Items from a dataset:
********
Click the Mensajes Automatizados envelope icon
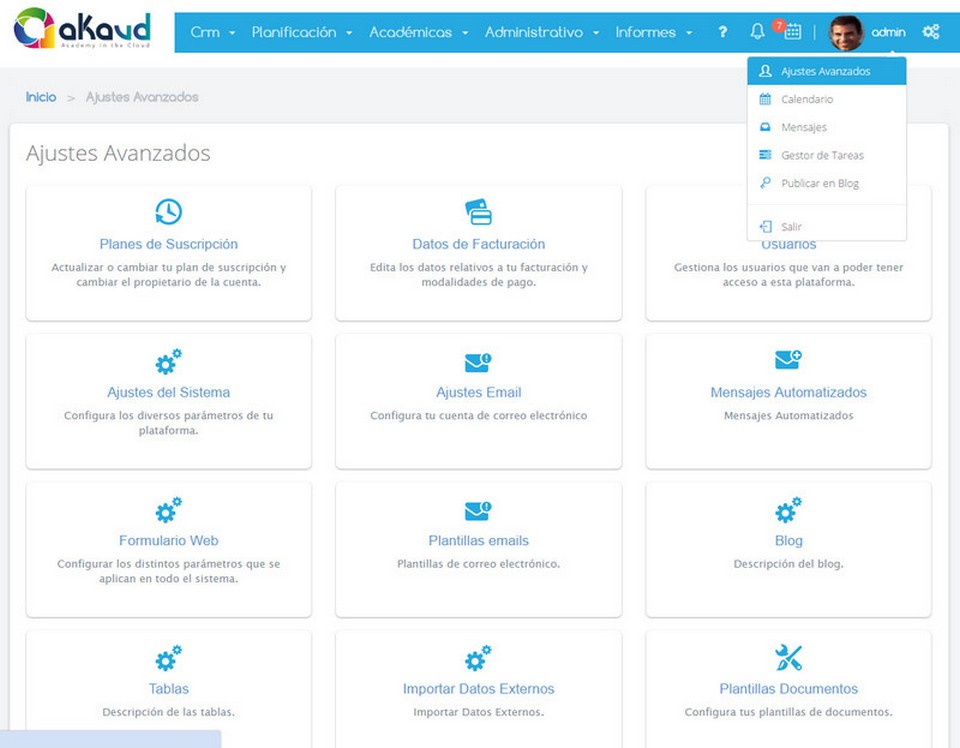960x748 pixels. (x=788, y=360)
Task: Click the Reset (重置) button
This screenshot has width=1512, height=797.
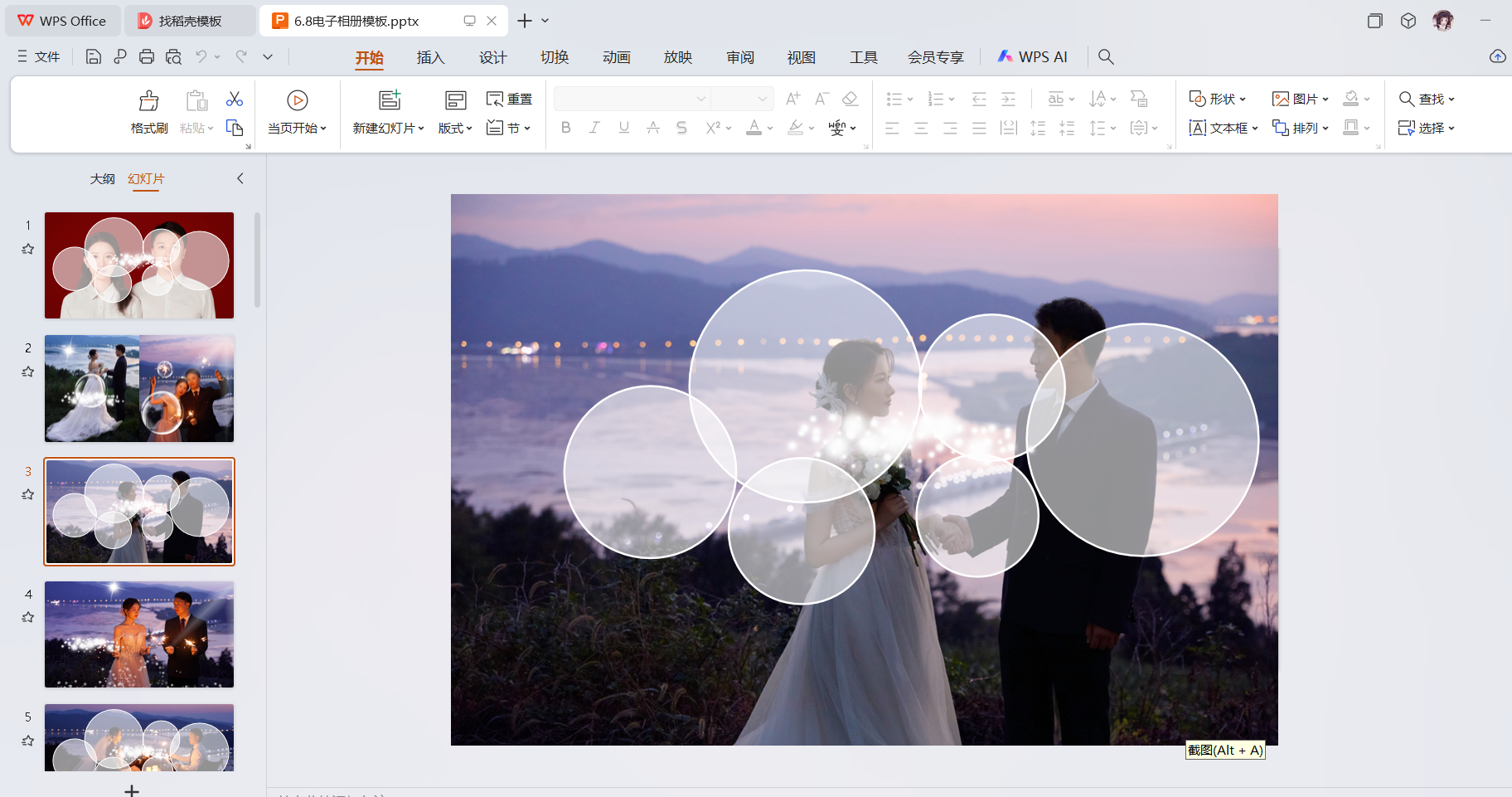Action: (509, 99)
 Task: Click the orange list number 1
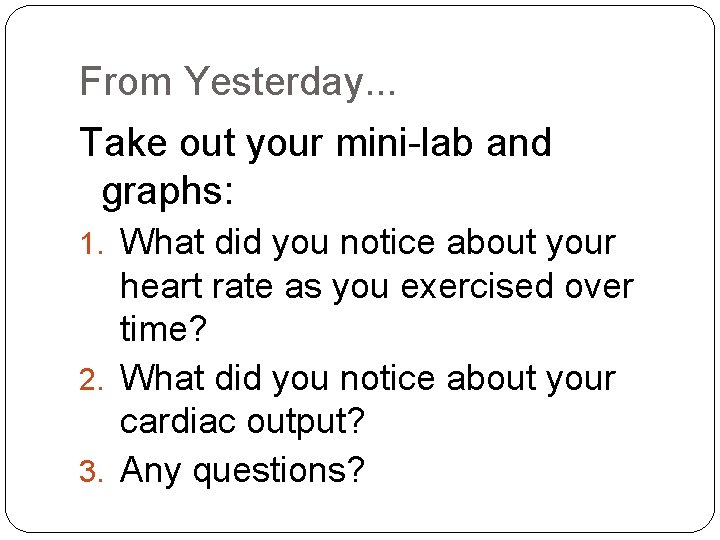pyautogui.click(x=91, y=243)
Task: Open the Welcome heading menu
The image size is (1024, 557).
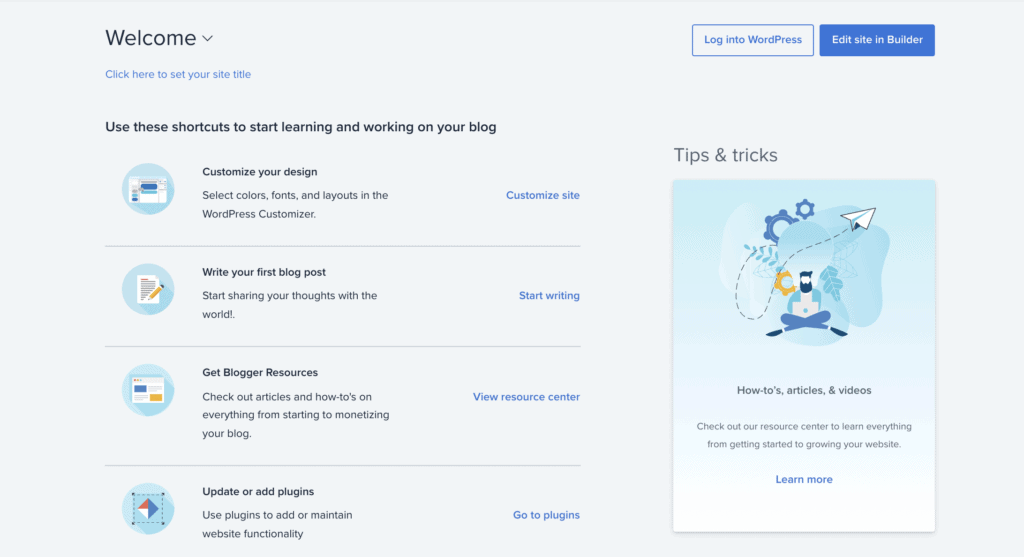Action: [x=151, y=38]
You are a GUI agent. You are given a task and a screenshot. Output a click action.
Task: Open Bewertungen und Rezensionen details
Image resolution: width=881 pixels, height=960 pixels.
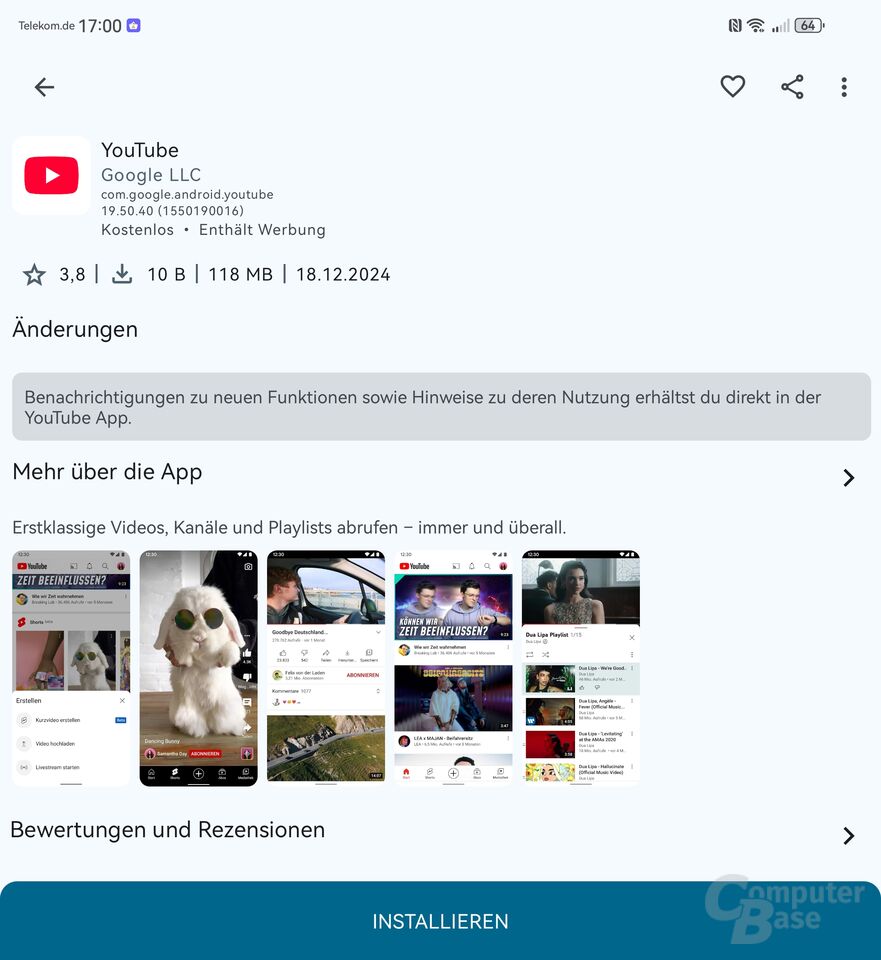pos(848,836)
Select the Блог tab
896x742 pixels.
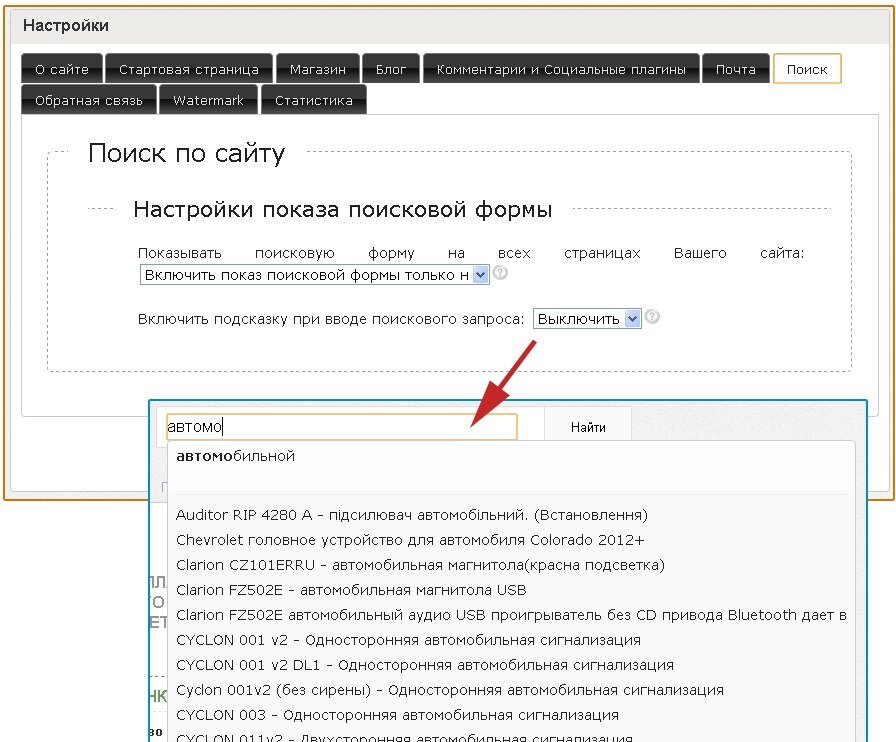pos(391,69)
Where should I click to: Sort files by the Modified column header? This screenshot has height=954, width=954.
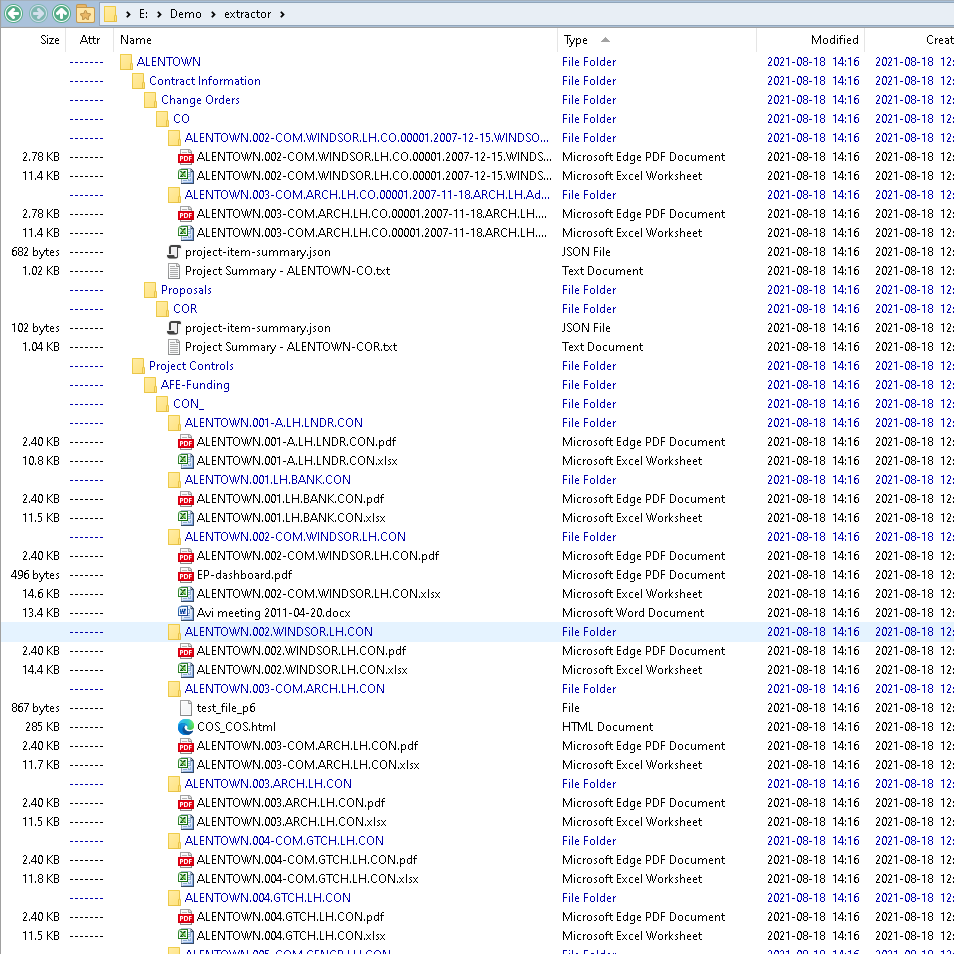tap(834, 40)
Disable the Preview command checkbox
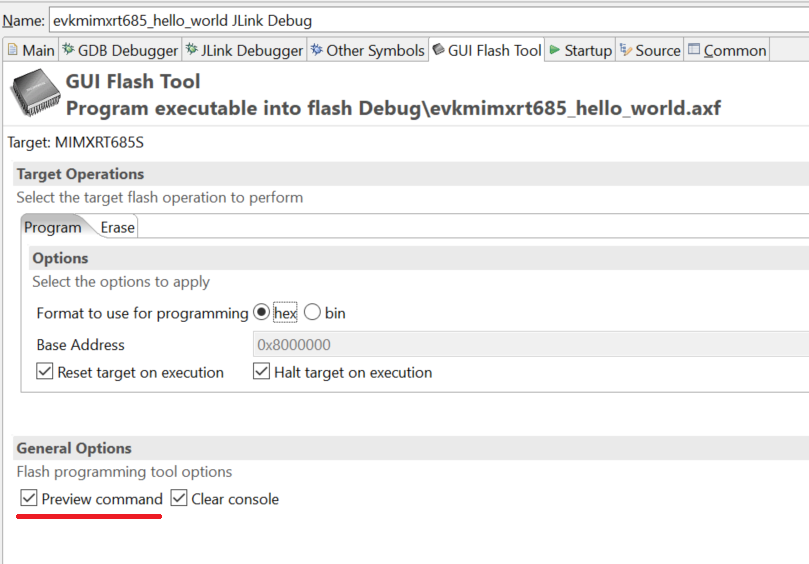809x564 pixels. click(28, 498)
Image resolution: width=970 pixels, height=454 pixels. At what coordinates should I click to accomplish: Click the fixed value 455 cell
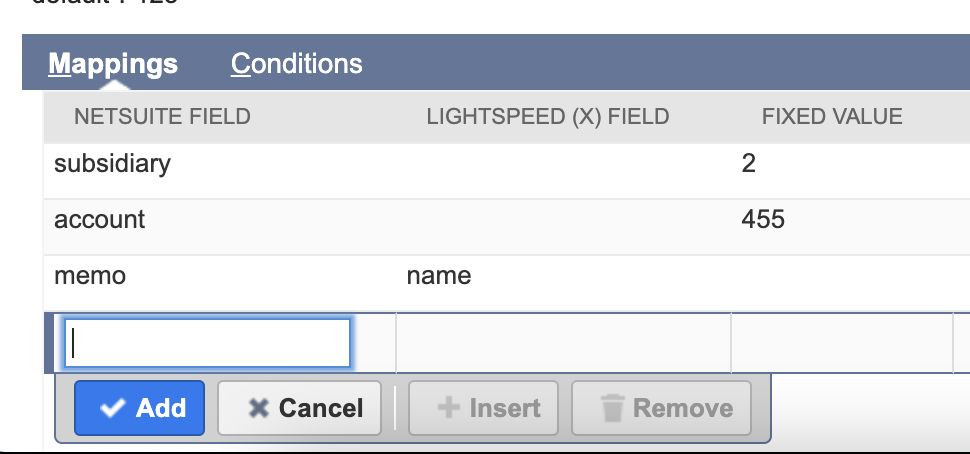point(763,220)
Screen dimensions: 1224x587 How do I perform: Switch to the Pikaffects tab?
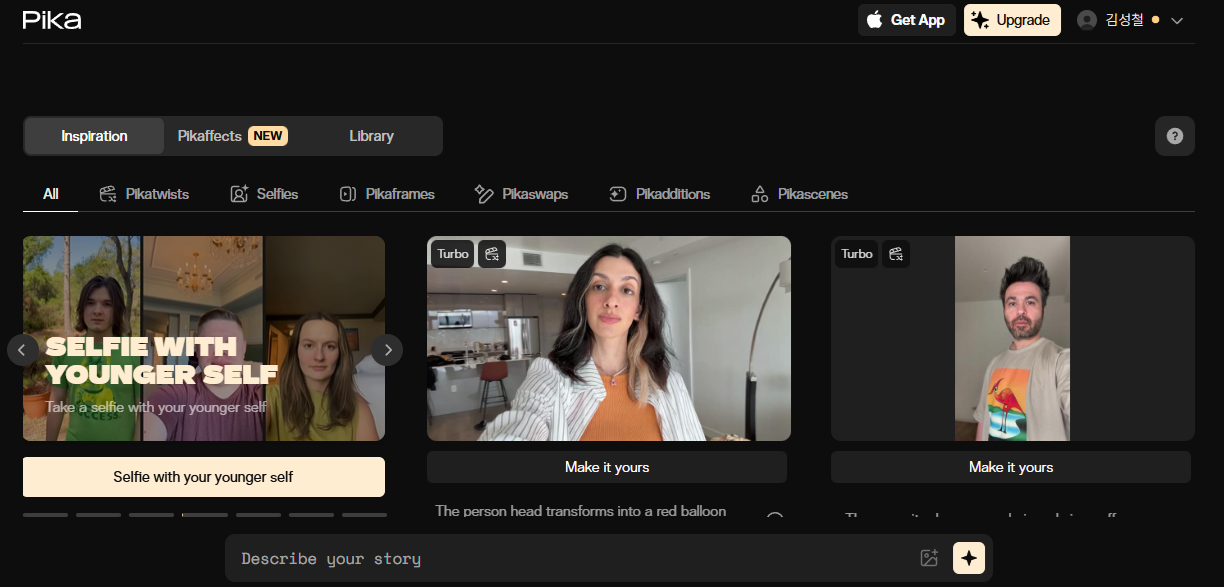pos(232,136)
********
Work instruction:
Could you copy every line from the records that mentions the word "Open"?

Answer space:
Task: Open the Welcome heading menu
Task: Open Bewertungen und Rezensionen details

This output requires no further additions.